Problème à résoudre
D'après l'extrait ci-dessous, dans quelle archive ouverte et en quelle année Rose-Myrlie Joseph a-t-elle publié son article ?

Extrait du texte

La docteure en sociologie clinique-psychosociologie et en études de genre, Rose-Myrlie Joseph, présente de façon très détaillée les différentes formes de violence subie par des femmes haïtiennes abandonnées par leur partenaire masculin dès l'annonce de la grossesse. Elle fait cette présentation via un article qu'elle a publié en 2022 dans l'archive ouverte pluridisciplinaire HAL. Cet article est titré « Violence de la reproduction et reproduction de la violence en Haïti. Rapports sociaux et subjectivités ». Pour produire ses réflexions, elle s’est basée sur différentes interviews qu’elle a pu réaliser avec des femmes haïtiennes où elle a adopté une perspective féministe, matérialiste, intersectionnelle et socioclinique. Docteure Joseph décrit le parcours de ces femmes victimes de l’absence des géniteurs à ce qu’elle tente de définir comme une violence structurelle et massive, invisibilisée et impunie.
L’auteure subdivise son
travail en sept parties. Dans la première partie, elle donne des attributs pour
qualifier l’absence des pères. Dans la deuxième partie, elle cite des raisons
qui puissent justifier pourquoi les hommes engrossent les femmes. La troisième
partie quant à elle montre les relations qui se sont développées entre les
femmes et leurs familles après ces ruptures. Dans la quatrième partie,
l’auteure est claire sur le fait que l’absence des géniteurs est une violence
économique exercée par le sexe masculin sur celui féminin. Dans les cinquième
et sixième parties, sont présentées successivement des unions en série et des
maternités en série découlées de l’abandon des pères. En ce qui concerne la
dernière partie, elle expose les raisons structurelles qui expliquent cette
attitude tant constatée auprès des hommes.

Données recueillies
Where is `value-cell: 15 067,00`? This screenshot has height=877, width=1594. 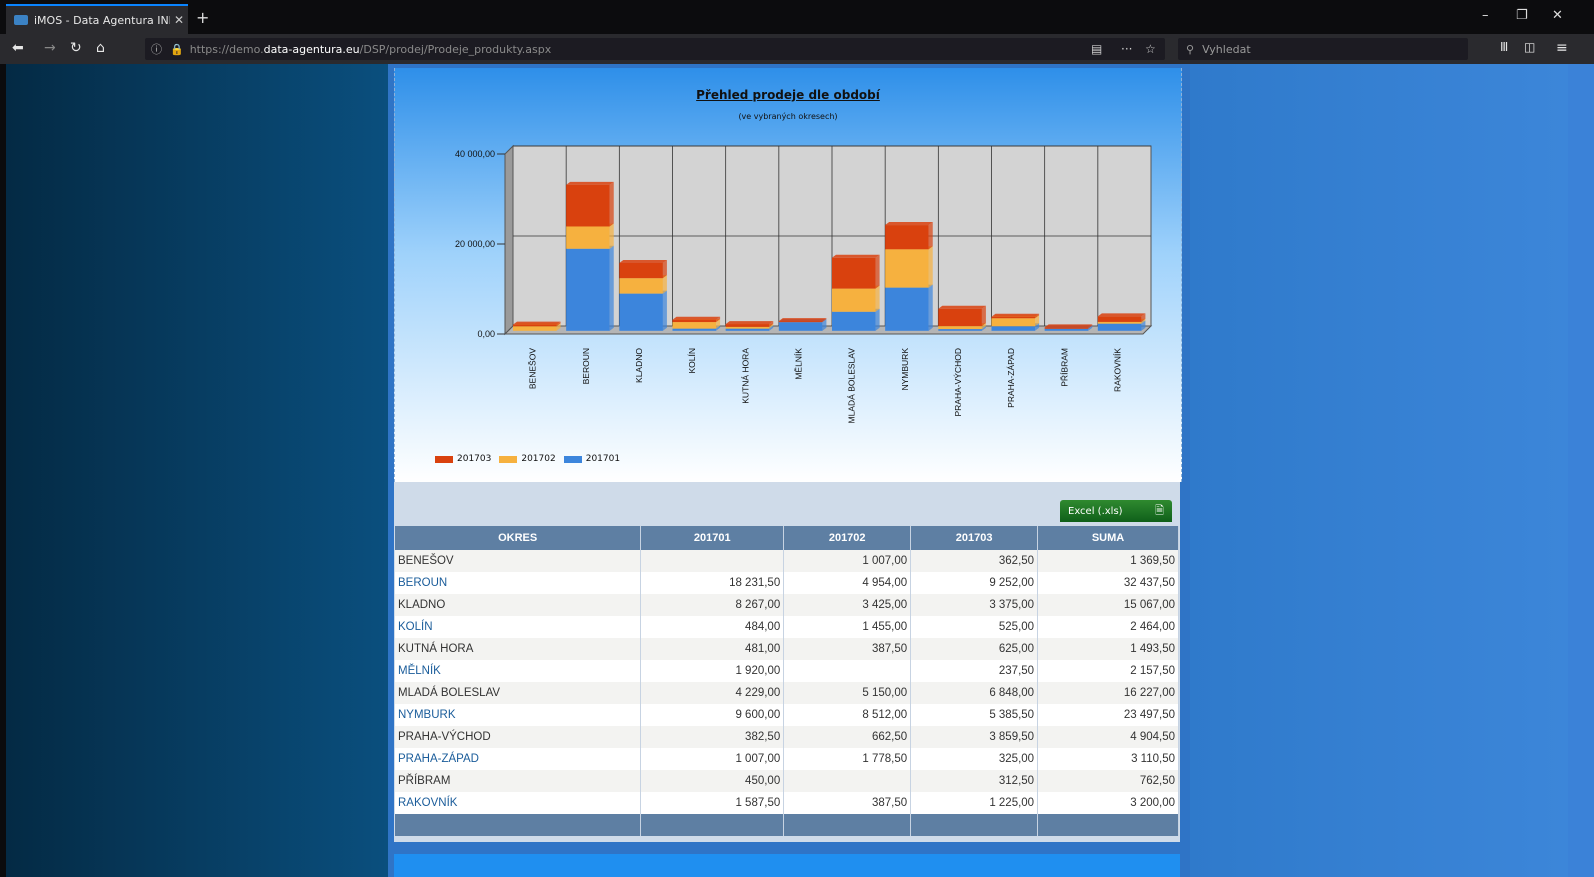 value-cell: 15 067,00 is located at coordinates (1108, 605).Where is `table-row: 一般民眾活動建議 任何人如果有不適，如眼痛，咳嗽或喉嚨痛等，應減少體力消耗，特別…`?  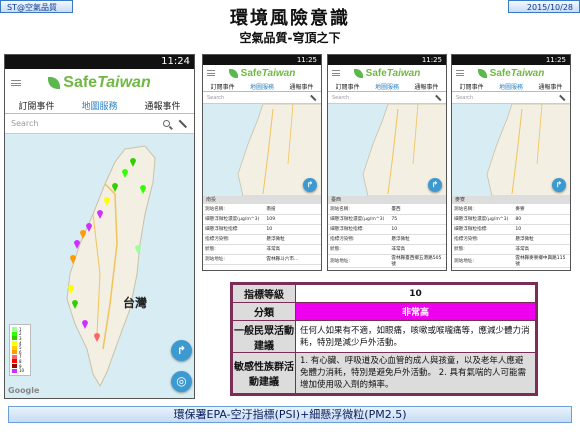 table-row: 一般民眾活動建議 任何人如果有不適，如眼痛，咳嗽或喉嚨痛等，應減少體力消耗，特別… is located at coordinates (384, 336).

Résultat obtenu
Dans l'archive ouverte pluridisciplinaire HAL, en 2022.